■ WORK ITEM
Your answer must be an exact transcription of every record.

■ DATA FOR ANALYSIS

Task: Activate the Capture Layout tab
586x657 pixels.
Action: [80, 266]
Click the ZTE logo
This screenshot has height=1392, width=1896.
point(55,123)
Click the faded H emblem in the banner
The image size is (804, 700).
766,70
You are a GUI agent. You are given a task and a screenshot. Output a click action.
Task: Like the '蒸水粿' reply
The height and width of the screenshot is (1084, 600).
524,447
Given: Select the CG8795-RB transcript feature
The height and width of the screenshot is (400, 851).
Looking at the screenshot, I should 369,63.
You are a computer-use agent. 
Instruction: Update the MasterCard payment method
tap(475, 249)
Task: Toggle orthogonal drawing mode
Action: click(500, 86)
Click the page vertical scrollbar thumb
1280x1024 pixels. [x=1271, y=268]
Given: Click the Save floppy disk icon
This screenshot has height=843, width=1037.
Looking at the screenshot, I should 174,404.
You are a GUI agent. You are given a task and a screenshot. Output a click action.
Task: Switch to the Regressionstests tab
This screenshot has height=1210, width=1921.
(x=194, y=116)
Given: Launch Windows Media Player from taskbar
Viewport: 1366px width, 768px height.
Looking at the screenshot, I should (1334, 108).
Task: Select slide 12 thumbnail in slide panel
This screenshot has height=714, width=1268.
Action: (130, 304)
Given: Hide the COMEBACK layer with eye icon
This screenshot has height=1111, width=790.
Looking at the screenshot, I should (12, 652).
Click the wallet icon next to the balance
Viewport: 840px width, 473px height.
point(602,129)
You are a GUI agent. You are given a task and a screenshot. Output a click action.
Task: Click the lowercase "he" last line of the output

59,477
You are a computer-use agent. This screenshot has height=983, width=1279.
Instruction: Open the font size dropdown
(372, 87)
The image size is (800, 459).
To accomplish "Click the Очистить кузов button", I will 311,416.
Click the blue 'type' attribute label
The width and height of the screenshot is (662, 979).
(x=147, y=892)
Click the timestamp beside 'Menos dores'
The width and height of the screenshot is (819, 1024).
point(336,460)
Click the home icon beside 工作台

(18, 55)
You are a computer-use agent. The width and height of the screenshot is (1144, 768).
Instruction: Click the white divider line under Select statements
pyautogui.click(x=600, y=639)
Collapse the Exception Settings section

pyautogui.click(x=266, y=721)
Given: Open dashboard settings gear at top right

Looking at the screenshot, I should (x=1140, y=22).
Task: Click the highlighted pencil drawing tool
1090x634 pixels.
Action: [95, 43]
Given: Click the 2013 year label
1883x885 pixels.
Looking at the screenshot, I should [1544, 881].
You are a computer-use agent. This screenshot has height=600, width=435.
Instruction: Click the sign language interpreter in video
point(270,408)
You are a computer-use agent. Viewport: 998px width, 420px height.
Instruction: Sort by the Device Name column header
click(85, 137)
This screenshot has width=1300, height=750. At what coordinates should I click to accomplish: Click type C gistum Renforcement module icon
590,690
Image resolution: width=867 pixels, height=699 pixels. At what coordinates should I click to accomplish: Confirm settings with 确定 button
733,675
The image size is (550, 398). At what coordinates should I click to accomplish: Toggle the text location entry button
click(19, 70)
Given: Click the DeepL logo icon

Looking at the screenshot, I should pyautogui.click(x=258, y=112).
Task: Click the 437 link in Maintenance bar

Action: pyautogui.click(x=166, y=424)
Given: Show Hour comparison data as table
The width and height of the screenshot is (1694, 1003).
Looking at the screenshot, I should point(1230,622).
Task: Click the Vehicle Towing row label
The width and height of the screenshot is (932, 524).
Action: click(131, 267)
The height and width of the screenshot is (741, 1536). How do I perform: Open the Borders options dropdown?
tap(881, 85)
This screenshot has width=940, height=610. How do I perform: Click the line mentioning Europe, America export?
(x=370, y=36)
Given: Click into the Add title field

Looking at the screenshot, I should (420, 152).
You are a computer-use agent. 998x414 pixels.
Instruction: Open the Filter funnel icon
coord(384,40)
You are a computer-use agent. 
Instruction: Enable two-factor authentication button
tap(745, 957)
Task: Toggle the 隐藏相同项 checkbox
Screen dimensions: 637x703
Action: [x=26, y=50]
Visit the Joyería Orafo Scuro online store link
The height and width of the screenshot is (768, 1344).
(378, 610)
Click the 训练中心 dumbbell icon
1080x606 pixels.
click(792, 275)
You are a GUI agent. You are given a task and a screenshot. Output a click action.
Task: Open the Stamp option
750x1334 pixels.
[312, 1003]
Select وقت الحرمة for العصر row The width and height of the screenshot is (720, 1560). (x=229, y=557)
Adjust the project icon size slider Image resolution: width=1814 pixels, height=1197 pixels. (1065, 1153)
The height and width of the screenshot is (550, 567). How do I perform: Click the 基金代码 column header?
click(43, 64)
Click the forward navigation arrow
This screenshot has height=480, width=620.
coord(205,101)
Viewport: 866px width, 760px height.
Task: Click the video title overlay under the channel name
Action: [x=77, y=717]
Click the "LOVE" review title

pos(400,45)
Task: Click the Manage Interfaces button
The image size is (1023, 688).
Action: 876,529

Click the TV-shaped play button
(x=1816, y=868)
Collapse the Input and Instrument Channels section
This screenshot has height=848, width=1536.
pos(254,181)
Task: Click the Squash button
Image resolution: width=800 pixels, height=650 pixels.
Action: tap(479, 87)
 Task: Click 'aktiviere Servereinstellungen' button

■ TASK OUTPUT
Task: Activate the Capture Layout tab
586x657 pixels.
Action: [80, 266]
Click the ZTE logo
This screenshot has height=1392, width=1896.
point(55,123)
Click the faded H emblem in the banner
The image size is (804, 700).
766,70
You are a GUI agent. You are given a task and a screenshot. Output a click action.
Task: Like the '蒸水粿' reply
The height and width of the screenshot is (1084, 600).
524,447
Given: Select the CG8795-RB transcript feature
The height and width of the screenshot is (400, 851).
Looking at the screenshot, I should 369,63.
You are a computer-use agent. 
Instruction: Update the MasterCard payment method
tap(475, 249)
Task: Toggle orthogonal drawing mode
Action: click(500, 86)
Click the page vertical scrollbar thumb
1280x1024 pixels. [x=1271, y=268]
Given: Click the Save floppy disk icon
This screenshot has height=843, width=1037.
Looking at the screenshot, I should 174,404.
You are a GUI agent. You are given a task and a screenshot. Output a click action.
Task: Switch to the Regressionstests tab
This screenshot has height=1210, width=1921.
(x=194, y=116)
Given: Launch Windows Media Player from taskbar
Viewport: 1366px width, 768px height.
Looking at the screenshot, I should (1334, 108).
Task: Select slide 12 thumbnail in slide panel
This screenshot has height=714, width=1268.
Action: (130, 304)
Given: Hide the COMEBACK layer with eye icon
This screenshot has height=1111, width=790.
Looking at the screenshot, I should (12, 652).
Click the wallet icon next to the balance
Viewport: 840px width, 473px height.
point(602,129)
You are a GUI agent. You are given a task and a screenshot. Output a click action.
Task: Click the lowercase "he" last line of the output

59,477
You are a computer-use agent. This screenshot has height=983, width=1279.
Instruction: Open the font size dropdown
(372, 87)
The image size is (800, 459).
To accomplish "Click the Очистить кузов button", I will 311,416.
Click the blue 'type' attribute label
The width and height of the screenshot is (662, 979).
(x=147, y=892)
Click the timestamp beside 'Menos dores'
The width and height of the screenshot is (819, 1024).
point(336,460)
Click the home icon beside 工作台

(18, 55)
You are a computer-use agent. The width and height of the screenshot is (1144, 768).
Instruction: Click the white divider line under Select statements
pyautogui.click(x=600, y=639)
Collapse the Exception Settings section

pyautogui.click(x=266, y=721)
Given: Open dashboard settings gear at top right

Looking at the screenshot, I should (x=1140, y=22).
Task: Click the highlighted pencil drawing tool
1090x634 pixels.
Action: [95, 43]
Given: Click the 2013 year label
1883x885 pixels.
Looking at the screenshot, I should [1544, 881].
You are a computer-use agent. This screenshot has height=600, width=435.
Instruction: Click the sign language interpreter in video
point(270,408)
You are a computer-use agent. Viewport: 998px width, 420px height.
Instruction: Sort by the Device Name column header
click(85, 137)
This screenshot has width=1300, height=750. At what coordinates should I click to accomplish: Click type C gistum Renforcement module icon
590,690
Image resolution: width=867 pixels, height=699 pixels. At what coordinates should I click to accomplish: Confirm settings with 确定 button
733,675
The image size is (550, 398). At what coordinates should I click to accomplish: Toggle the text location entry button
click(19, 70)
Given: Click the DeepL logo icon

Looking at the screenshot, I should pyautogui.click(x=258, y=112).
Task: Click the 437 link in Maintenance bar

Action: pyautogui.click(x=166, y=424)
Given: Show Hour comparison data as table
The width and height of the screenshot is (1694, 1003).
Looking at the screenshot, I should point(1230,622).
Task: Click the Vehicle Towing row label
The width and height of the screenshot is (932, 524).
Action: click(131, 267)
The height and width of the screenshot is (741, 1536). How do I perform: Open the Borders options dropdown?
tap(881, 85)
This screenshot has width=940, height=610. How do I perform: Click the line mentioning Europe, America export?
(x=370, y=36)
Given: Click into the Add title field

Looking at the screenshot, I should (420, 152).
You are a computer-use agent. 998x414 pixels.
Instruction: Open the Filter funnel icon
coord(384,40)
You are a computer-use agent. 
Instruction: Enable two-factor authentication button
tap(745, 957)
Task: Toggle the 隐藏相同项 checkbox
Screen dimensions: 637x703
Action: [x=26, y=50]
Visit the Joyería Orafo Scuro online store link
The height and width of the screenshot is (768, 1344).
(378, 610)
Click the 训练中心 dumbbell icon
1080x606 pixels.
click(792, 275)
You are a GUI agent. You are given a task and a screenshot. Output a click action.
Task: Open the Stamp option
750x1334 pixels.
[312, 1003]
Select وقت الحرمة for العصر row The width and height of the screenshot is (720, 1560). (x=229, y=557)
Adjust the project icon size slider Image resolution: width=1814 pixels, height=1197 pixels. (1065, 1153)
The height and width of the screenshot is (550, 567). How do I perform: Click the 基金代码 column header?
click(43, 64)
Click the forward navigation arrow
This screenshot has height=480, width=620.
coord(205,101)
Viewport: 866px width, 760px height.
Task: Click the video title overlay under the channel name
Action: [x=77, y=717]
Click the "LOVE" review title

pos(400,45)
Task: Click the Manage Interfaces button
The image size is (1023, 688).
Action: 876,529

Click the TV-shaped play button
(x=1816, y=868)
Collapse the Input and Instrument Channels section
This screenshot has height=848, width=1536.
pos(254,181)
Task: Click the Squash button
Image resolution: width=800 pixels, height=650 pixels.
Action: tap(479, 87)
 Task: Click 'aktiviere Servereinstellungen' button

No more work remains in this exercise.